高級ブティック、アートギャラリー、人気レストランが集まるパール地区は、近年歩行者の往来が激しい一方で、自動車交通がしばしば歩行者の混雑や安全上の懸念を生み出してきた。検討されている歩行者専用ゾーンは、通過交通を排除し、歩行者の移動を優先することで、こうした問題に対処する。歩行者専用ゾーンに対して、パール地区の企業は、歩行者の往来が増えることでより活気が高まることを歓迎する声がある一方で、駐車場がなくなり、配達やアクセスに影響が出る可能性を懸念する声も出ている。市は現在、住民、企業、関係者からの意見を集めるため、市民参加プロセスを実施している。このプロセスには、オンライン調査、コミュニティ・ミーティング、ワーキンググループが含まれ、制度設計のあり方、駐車場に関する解決策、潜在的な経済的影響などについて議論する。
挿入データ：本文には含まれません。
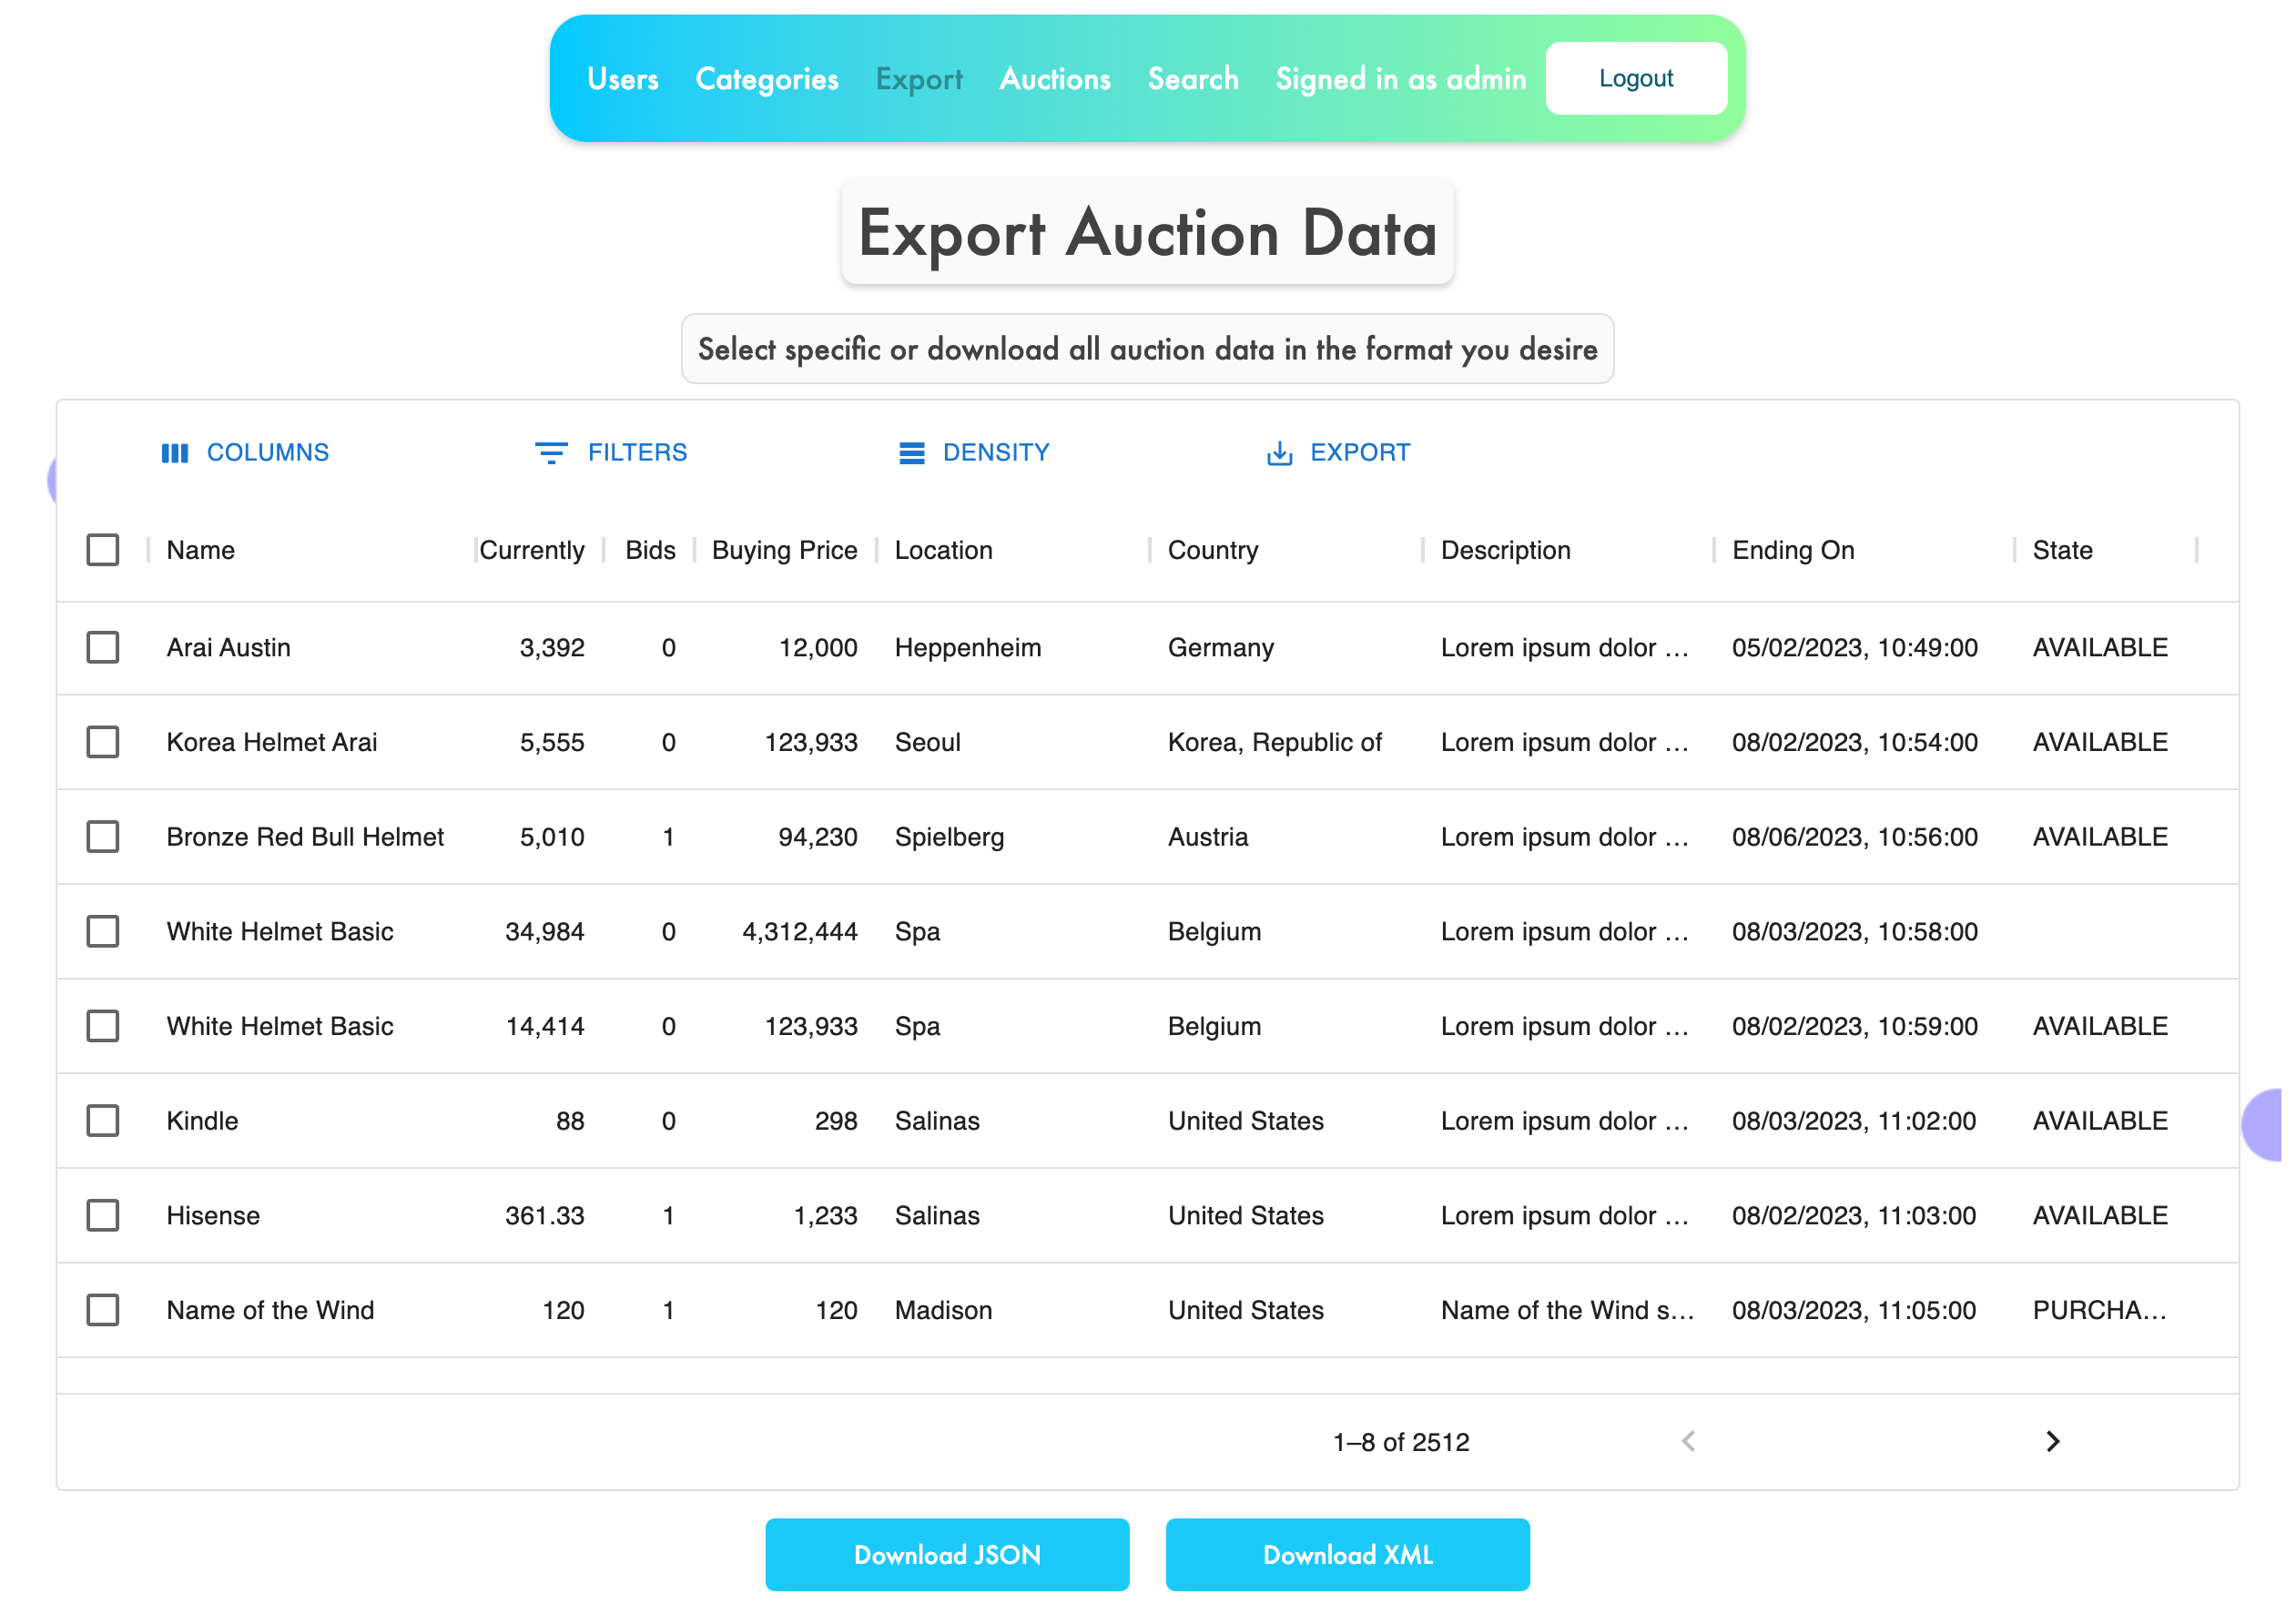The image size is (2296, 1624).
Task: Click the purple circle at right edge
Action: (2265, 1124)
承認されれば歩行者天国は段階的に実施されることが想定されており、最初の段階では、NWデイビス・ストリートの一部を通行止めとする。その後、段階的に歩行者専用ゾーンを拡張し、ストリートファニチャー、パブリックアート、植栽の増加などのアメニティを導入する。パール地区の歩行者専用ゾーンの設置は歩行を促進し、活気に満ちた住みやすい地域を育てるというポートランドの公約に沿うものである。提案は数ヶ月以内に採択される見込みである。
insight | 知見
都心の飲食やアパレルなど路面店が集まる歩いて楽しいスケールの繁華街は、人通りが多い一方で、自動車の通行が歩行者にとって危険だったり歩きにくさにつながったりします。このような通りを歩行者天国にできない理由は、だいたい記事にあるような、そのエリアの駐車場の経営の圧迫になったり、地区の配送などの物流に影響を与えることに対する反発があるからだと思います。
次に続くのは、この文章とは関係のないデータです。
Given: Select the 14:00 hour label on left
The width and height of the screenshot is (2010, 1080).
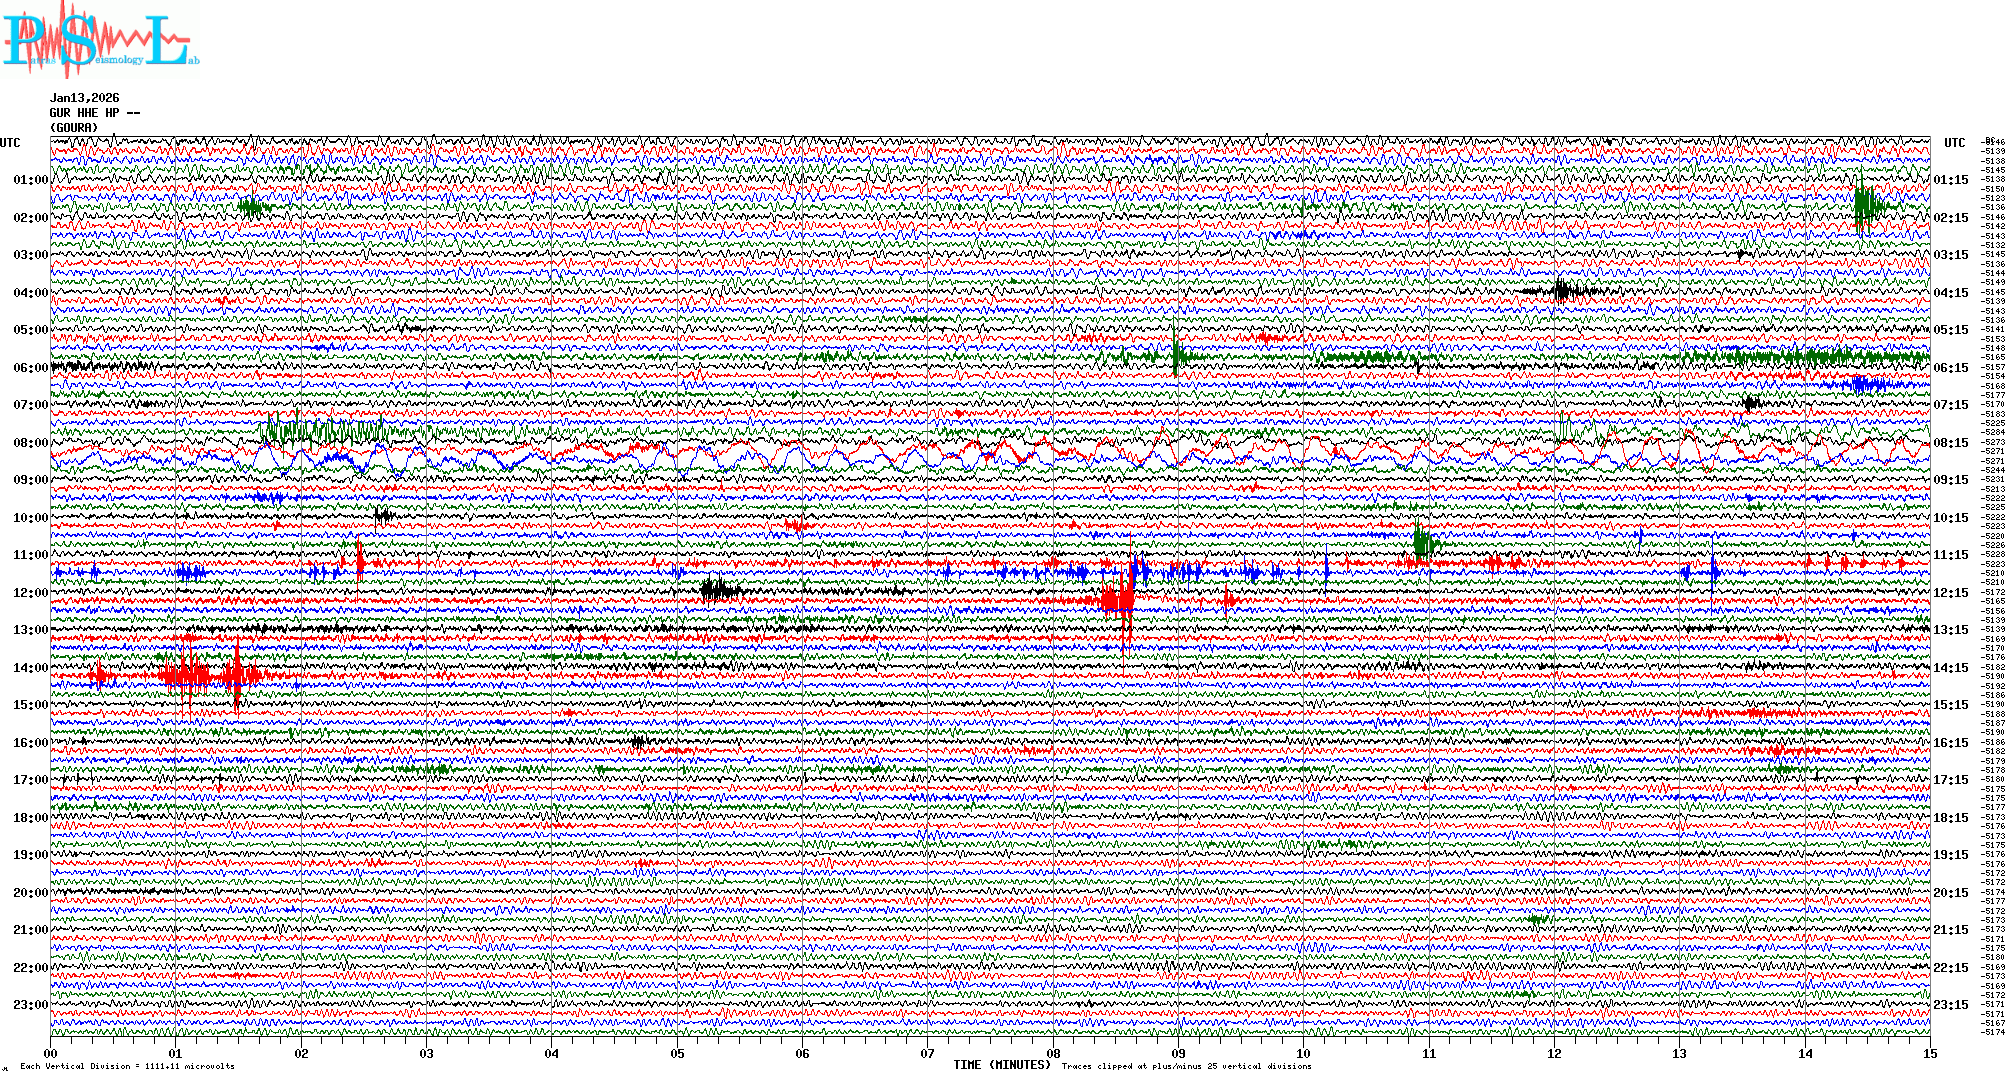Looking at the screenshot, I should (x=30, y=668).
なのでポートランドのように住民・企業・関係者を巻き込んだ市民参加のプロセスを通して、歩行者専用ゾーンにすることに対する懸念をなくしたり補償したりする良い知恵を見つけることが必要なのだと理解しています。行政が市民参加のプロセスを避けて、エリア外でパークアンドライドやフリンジパーキングのような施策を導入しても、結局はそのエリアの課題解決にはつながらないのだと思います。